This new series of paintings entitled A Single Tone by Sean Mahan explore our relationship with sound. Thoreau wrote, “music is perpetual, only the hearing is intermittent.” Our relationship with music extends backward through the timeline of life and is something fundamental that we share with a large portion of the natural world. Cicadas are classified by their complex and varied calls. Certain birds teach unique songs to their young and change their songs to inhabit empty space within the frequency range of the environment around them. Even types of butterflies and moths have complex relationships with their circadian rhythms.
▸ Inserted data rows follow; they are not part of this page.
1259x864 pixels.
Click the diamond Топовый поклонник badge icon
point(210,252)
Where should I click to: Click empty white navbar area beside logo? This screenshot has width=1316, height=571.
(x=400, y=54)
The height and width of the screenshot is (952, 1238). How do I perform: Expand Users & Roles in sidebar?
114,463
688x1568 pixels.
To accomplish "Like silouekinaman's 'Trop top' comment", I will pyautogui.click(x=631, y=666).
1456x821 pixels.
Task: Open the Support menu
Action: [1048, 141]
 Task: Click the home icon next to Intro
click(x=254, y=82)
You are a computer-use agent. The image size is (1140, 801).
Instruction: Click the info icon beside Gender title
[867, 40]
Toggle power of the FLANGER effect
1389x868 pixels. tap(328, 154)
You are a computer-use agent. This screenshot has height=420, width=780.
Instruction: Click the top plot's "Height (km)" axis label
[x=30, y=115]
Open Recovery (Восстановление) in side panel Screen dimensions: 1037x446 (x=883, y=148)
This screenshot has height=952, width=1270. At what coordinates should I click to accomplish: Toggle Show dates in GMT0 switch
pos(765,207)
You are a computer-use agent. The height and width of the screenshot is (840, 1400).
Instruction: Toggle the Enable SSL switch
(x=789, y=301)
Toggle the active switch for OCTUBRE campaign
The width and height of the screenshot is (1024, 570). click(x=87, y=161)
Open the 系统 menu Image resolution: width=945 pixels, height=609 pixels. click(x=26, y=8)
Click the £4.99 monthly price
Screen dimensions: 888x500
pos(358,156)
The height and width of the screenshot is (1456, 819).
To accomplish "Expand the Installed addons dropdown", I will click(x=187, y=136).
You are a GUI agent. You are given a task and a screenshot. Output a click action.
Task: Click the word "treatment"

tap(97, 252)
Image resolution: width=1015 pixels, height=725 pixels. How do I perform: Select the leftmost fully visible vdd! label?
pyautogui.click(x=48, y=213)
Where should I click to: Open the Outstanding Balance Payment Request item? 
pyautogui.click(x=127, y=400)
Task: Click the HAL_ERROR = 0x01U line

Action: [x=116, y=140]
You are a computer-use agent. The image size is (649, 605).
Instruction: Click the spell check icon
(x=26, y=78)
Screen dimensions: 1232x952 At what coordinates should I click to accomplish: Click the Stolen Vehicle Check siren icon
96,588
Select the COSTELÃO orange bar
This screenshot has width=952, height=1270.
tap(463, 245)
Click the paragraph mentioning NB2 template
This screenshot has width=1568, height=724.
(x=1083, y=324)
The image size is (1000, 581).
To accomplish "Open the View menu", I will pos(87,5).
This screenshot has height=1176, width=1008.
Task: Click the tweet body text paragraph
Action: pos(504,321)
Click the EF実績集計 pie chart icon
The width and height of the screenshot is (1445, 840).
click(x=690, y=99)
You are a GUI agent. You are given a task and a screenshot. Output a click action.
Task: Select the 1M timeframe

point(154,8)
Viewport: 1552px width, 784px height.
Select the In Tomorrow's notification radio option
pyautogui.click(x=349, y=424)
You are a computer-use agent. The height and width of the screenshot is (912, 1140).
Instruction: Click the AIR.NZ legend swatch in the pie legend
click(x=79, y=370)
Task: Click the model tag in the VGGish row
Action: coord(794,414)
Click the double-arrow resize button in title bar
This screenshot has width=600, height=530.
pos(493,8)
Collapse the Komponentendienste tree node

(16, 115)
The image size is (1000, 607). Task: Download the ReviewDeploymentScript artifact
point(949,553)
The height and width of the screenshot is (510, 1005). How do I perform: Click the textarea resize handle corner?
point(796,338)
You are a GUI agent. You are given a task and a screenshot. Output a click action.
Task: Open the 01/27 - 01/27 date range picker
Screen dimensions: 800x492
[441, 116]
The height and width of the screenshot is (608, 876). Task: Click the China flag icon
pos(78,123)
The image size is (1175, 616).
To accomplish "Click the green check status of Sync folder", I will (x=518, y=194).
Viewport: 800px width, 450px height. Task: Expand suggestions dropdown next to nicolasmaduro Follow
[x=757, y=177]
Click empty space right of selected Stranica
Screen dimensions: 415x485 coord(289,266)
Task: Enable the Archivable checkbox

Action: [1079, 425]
Another idea examined in the paintings is our relationship with tempo. As time stretches, and objects loose their utility, they can often increase in beauty. Sometimes even an object’s obsolete function can take on a new kind of beauty. For example, the less we need a tape recorder to capture sound, the more that it can intrigues us with its unique sound. In a similar way, this appears to happen in the natural world as well. When selective pressures are relaxed, art appears to blossom. For example the Bengalese Finch, who was bred for the color of its feathers, has a song that is variable, improvised, and beautiful. Its song wasn’t always beautiful though. As its original rigid instinctive song became less necessary for its survival in captivity, it became less tied to instinct and became more varied and beautiful, slowly over generations. Each painting features an instrument and a counterpart from the natural world in order to illustrate the idea that within a single tone, there exists a microcosm of the aesthetic experience.